Laure Maumus a bourlingué, vu du pays et connu des déboires : surdiplômée (études de commerce à Paris, Madrid et Oxford), elle a travaillé à Sao Paulo et à Los Angeles, et s’occupe désormais à distance du marketing d’une nouvelle gamme de sushis pour un groupe alimentaire français. « Il y a quelques années, j’avais ouvert un restaurant à Paris. Ça n’a pas marché, j’ai tout perdu. Alors je suis partie, j’ai fait le tour du monde, Bali, Saïgon, Tokyo, Séoul, Singapour, Hongkong. J’ai fini par arriver ici et je m’en suis trouvée très bien. » Après avoir « dansé trois mois sur la plage et adopté un chien », cette passionnée de gastronomie a fondé sa société de conseil dans le domaine de la restauration en Asie.

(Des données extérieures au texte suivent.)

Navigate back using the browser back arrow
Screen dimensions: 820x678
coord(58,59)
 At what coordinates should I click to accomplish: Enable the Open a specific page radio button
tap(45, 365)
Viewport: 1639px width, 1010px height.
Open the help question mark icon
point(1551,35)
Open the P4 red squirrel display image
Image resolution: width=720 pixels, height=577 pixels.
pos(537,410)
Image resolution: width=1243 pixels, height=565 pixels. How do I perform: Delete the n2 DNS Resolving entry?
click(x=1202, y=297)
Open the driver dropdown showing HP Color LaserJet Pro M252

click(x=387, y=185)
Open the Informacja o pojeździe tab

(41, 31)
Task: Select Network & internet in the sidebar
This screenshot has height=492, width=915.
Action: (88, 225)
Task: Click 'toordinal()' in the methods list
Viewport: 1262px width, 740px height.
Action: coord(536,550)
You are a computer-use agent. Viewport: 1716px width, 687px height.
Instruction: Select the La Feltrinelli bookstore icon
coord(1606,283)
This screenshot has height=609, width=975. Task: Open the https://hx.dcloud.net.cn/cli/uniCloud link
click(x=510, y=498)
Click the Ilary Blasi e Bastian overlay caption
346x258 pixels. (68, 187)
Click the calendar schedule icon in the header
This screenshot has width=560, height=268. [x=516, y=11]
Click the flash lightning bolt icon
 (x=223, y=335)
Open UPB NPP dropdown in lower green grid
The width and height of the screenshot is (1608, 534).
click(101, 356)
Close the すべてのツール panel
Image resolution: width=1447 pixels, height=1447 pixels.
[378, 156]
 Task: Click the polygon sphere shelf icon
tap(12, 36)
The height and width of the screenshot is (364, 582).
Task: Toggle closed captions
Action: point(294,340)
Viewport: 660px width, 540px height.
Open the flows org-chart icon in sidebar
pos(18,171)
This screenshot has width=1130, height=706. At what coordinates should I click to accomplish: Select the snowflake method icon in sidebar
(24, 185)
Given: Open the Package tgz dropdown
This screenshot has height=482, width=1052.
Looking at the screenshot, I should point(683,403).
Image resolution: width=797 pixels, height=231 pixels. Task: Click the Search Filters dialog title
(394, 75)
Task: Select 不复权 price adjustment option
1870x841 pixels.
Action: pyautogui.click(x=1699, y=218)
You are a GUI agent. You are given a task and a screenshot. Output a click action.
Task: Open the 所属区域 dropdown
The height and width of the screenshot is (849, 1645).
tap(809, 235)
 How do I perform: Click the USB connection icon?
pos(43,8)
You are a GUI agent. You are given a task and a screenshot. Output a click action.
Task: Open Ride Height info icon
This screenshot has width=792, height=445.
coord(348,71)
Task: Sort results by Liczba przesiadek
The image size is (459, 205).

Nos interlocuteurs n’ont peut-être pas lu Tristes tropiques (1955), de Claude LéviStrauss, ethnologue spécialiste de l’Amazonie qui n’aimait pas « les voyages et les explorateurs », mais ressentiront-ils, à terme, les effets de l’amertume que peut susciter l’exil au paradis ? « Quand on pense à nos familles coincées dans la France infectée, on culpabilise un peu », confesse Sophie Vaxelaire. Laure Maumus, elle, a fini par quitter la « bulle », où elle avait l’impression de tourner en rond. Elle s’est installée à Koh Samui, île voisine naguère ultra-touristique et maintenant presque désertée par les étrangers. Elle pense peut-être louer un appartement à Bangkok, histoire de respirer, de temps à autre, un grand bol de particules fines dans cette capitale polluée. Koh Phangan, où elle disait « admirer les étoiles et renaître », avait beau avoir le goût sucré de l’éden, il fallait tout de même la consommer avec modération.